1

In an attempt to profile & optimize a caching algorithm, I got stuck at something I don't understand.

Here is the hot-spot of the perf's report (in Ubuntu 18.04 LTS and g++ 7.5):

enter image description here

How does just a "mov" operatiaon between rax and rdx registers cause ~30% of total run-time of program? It's not a register-heavy program (an LRU-cache approximation algorithm that is doing ~50million lookups per second at max and this is around 400MB/s throughput(and certainly not faster than RAM for bigger key-value pairs) which should not be related to register bandwidth at all)

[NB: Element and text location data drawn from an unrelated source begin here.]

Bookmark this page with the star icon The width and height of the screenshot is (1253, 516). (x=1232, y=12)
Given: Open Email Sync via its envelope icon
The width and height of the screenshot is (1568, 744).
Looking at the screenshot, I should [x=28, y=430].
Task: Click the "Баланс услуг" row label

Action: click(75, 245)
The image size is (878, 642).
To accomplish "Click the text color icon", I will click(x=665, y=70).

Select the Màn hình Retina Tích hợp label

Test system's CPU is FX8150 and has 1 channel memory attached with 9GB/s bandwidth which is way higher than this single-thread cache can achieve for just "int" key + "int" value pairs. So I guess it should be safe to leave RAM out of this problem. Also the mov instruction looks like a part of std::unordered_map's lookup operations. I know this CPU is old but not really ancient-old so perhaps compiler is not using the right instruction here due to some "support for old CPU" issue?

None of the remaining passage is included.